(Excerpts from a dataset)
━━━━
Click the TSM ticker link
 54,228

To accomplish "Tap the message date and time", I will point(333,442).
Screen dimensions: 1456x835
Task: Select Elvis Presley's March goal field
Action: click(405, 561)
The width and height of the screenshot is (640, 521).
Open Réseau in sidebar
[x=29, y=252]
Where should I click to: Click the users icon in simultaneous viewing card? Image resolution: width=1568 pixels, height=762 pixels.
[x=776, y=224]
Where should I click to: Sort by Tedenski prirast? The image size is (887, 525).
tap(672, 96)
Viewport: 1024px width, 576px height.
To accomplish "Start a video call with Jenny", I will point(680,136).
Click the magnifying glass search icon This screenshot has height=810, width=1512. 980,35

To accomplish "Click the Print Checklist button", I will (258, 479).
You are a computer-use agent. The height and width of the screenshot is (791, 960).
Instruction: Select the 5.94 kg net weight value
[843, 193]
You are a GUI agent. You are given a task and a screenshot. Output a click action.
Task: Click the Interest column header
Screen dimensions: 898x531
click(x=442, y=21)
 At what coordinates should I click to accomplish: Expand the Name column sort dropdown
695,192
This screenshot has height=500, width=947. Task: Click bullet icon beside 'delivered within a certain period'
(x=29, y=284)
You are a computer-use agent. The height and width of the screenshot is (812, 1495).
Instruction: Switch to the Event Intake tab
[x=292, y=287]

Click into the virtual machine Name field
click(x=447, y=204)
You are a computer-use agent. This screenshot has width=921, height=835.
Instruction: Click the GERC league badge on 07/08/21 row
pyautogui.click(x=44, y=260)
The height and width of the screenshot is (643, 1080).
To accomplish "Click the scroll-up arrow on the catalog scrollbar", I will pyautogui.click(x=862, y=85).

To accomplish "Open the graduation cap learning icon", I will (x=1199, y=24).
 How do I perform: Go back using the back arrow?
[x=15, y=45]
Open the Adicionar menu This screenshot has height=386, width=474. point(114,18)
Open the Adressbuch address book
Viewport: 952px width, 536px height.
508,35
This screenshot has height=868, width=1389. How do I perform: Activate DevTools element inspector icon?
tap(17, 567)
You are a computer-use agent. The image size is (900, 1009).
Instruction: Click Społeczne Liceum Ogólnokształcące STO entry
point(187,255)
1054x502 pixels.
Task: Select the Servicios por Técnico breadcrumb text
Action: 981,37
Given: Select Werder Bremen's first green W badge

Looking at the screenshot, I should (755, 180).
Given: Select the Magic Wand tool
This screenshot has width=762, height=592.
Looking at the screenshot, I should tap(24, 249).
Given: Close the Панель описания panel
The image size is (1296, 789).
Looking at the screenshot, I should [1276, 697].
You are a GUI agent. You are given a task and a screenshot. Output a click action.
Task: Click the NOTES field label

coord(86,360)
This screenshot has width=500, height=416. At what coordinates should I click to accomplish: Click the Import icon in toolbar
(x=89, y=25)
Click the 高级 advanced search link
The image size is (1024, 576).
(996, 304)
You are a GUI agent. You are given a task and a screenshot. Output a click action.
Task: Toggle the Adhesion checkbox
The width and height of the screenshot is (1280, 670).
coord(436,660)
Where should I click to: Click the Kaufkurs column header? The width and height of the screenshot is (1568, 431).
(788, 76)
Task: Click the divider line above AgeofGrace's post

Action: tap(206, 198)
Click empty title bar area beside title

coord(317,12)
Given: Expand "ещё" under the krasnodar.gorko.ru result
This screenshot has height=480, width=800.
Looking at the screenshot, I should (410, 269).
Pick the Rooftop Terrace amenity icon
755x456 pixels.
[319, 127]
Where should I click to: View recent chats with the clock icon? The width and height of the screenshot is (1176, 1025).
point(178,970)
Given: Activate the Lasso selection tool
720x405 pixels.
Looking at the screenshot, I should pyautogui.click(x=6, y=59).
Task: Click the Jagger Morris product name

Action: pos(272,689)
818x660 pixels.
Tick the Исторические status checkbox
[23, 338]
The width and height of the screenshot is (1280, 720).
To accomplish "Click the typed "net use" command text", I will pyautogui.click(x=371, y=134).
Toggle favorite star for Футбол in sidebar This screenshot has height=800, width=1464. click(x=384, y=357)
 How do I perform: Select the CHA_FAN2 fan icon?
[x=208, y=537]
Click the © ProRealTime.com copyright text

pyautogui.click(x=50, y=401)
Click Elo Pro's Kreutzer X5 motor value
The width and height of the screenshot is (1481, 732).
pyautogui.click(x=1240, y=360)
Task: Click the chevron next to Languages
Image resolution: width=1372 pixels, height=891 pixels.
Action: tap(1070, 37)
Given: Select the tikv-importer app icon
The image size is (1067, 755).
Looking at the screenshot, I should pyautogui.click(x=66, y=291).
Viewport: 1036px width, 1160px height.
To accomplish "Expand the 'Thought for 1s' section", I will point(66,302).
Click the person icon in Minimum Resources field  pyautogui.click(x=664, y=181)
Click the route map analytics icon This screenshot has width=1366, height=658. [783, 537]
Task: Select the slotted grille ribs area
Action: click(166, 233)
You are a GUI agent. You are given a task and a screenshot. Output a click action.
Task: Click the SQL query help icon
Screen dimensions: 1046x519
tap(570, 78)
━━━━
● **PROBLEM TO SOLVE**:
Print every record above once more, exactly as written.

● **FINISHED EXERCISE**:
Click the TSM ticker link
 54,228

To accomplish "Tap the message date and time", I will point(333,442).
Screen dimensions: 1456x835
Task: Select Elvis Presley's March goal field
Action: click(405, 561)
The width and height of the screenshot is (640, 521).
Open Réseau in sidebar
[x=29, y=252]
Where should I click to: Click the users icon in simultaneous viewing card? Image resolution: width=1568 pixels, height=762 pixels.
[x=776, y=224]
Where should I click to: Sort by Tedenski prirast? The image size is (887, 525).
tap(672, 96)
Viewport: 1024px width, 576px height.
To accomplish "Start a video call with Jenny", I will point(680,136).
Click the magnifying glass search icon This screenshot has height=810, width=1512. 980,35

To accomplish "Click the Print Checklist button", I will (258, 479).
You are a computer-use agent. The height and width of the screenshot is (791, 960).
Instruction: Select the 5.94 kg net weight value
[843, 193]
You are a GUI agent. You are given a task and a screenshot. Output a click action.
Task: Click the Interest column header
Screen dimensions: 898x531
click(x=442, y=21)
 At what coordinates should I click to accomplish: Expand the Name column sort dropdown
695,192
This screenshot has height=500, width=947. Task: Click bullet icon beside 'delivered within a certain period'
(x=29, y=284)
You are a computer-use agent. The height and width of the screenshot is (812, 1495).
Instruction: Switch to the Event Intake tab
[x=292, y=287]

Click into the virtual machine Name field
click(x=447, y=204)
You are a computer-use agent. This screenshot has width=921, height=835.
Instruction: Click the GERC league badge on 07/08/21 row
pyautogui.click(x=44, y=260)
The height and width of the screenshot is (643, 1080).
To accomplish "Click the scroll-up arrow on the catalog scrollbar", I will pyautogui.click(x=862, y=85).

To accomplish "Open the graduation cap learning icon", I will (x=1199, y=24).
 How do I perform: Go back using the back arrow?
[x=15, y=45]
Open the Adicionar menu This screenshot has height=386, width=474. point(114,18)
Open the Adressbuch address book
Viewport: 952px width, 536px height.
508,35
This screenshot has height=868, width=1389. How do I perform: Activate DevTools element inspector icon?
tap(17, 567)
You are a computer-use agent. The image size is (900, 1009).
Instruction: Click Społeczne Liceum Ogólnokształcące STO entry
point(187,255)
1054x502 pixels.
Task: Select the Servicios por Técnico breadcrumb text
Action: 981,37
Given: Select Werder Bremen's first green W badge

Looking at the screenshot, I should (755, 180).
Given: Select the Magic Wand tool
This screenshot has width=762, height=592.
Looking at the screenshot, I should tap(24, 249).
Given: Close the Панель описания panel
The image size is (1296, 789).
Looking at the screenshot, I should [1276, 697].
You are a GUI agent. You are given a task and a screenshot. Output a click action.
Task: Click the NOTES field label

coord(86,360)
This screenshot has width=500, height=416. At what coordinates should I click to accomplish: Click the Import icon in toolbar
(x=89, y=25)
Click the 高级 advanced search link
The image size is (1024, 576).
(996, 304)
You are a GUI agent. You are given a task and a screenshot. Output a click action.
Task: Toggle the Adhesion checkbox
The width and height of the screenshot is (1280, 670).
coord(436,660)
Where should I click to: Click the Kaufkurs column header? The width and height of the screenshot is (1568, 431).
(788, 76)
Task: Click the divider line above AgeofGrace's post

Action: tap(206, 198)
Click empty title bar area beside title

coord(317,12)
Given: Expand "ещё" under the krasnodar.gorko.ru result
This screenshot has height=480, width=800.
Looking at the screenshot, I should (410, 269).
Pick the Rooftop Terrace amenity icon
755x456 pixels.
[319, 127]
Where should I click to: View recent chats with the clock icon? The width and height of the screenshot is (1176, 1025).
point(178,970)
Given: Activate the Lasso selection tool
720x405 pixels.
Looking at the screenshot, I should pyautogui.click(x=6, y=59).
Task: Click the Jagger Morris product name

Action: pos(272,689)
818x660 pixels.
Tick the Исторические status checkbox
[23, 338]
The width and height of the screenshot is (1280, 720).
To accomplish "Click the typed "net use" command text", I will pyautogui.click(x=371, y=134).
Toggle favorite star for Футбол in sidebar This screenshot has height=800, width=1464. click(x=384, y=357)
 How do I perform: Select the CHA_FAN2 fan icon?
[x=208, y=537]
Click the © ProRealTime.com copyright text

pyautogui.click(x=50, y=401)
Click Elo Pro's Kreutzer X5 motor value
The width and height of the screenshot is (1481, 732).
pyautogui.click(x=1240, y=360)
Task: Click the chevron next to Languages
Image resolution: width=1372 pixels, height=891 pixels.
Action: tap(1070, 37)
Given: Select the tikv-importer app icon
The image size is (1067, 755).
Looking at the screenshot, I should pyautogui.click(x=66, y=291).
Viewport: 1036px width, 1160px height.
To accomplish "Expand the 'Thought for 1s' section", I will point(66,302).
Click the person icon in Minimum Resources field  pyautogui.click(x=664, y=181)
Click the route map analytics icon This screenshot has width=1366, height=658. [783, 537]
Task: Select the slotted grille ribs area
Action: click(166, 233)
You are a GUI agent. You are given a task and a screenshot. Output a click action.
Task: Click the SQL query help icon
Screen dimensions: 1046x519
tap(570, 78)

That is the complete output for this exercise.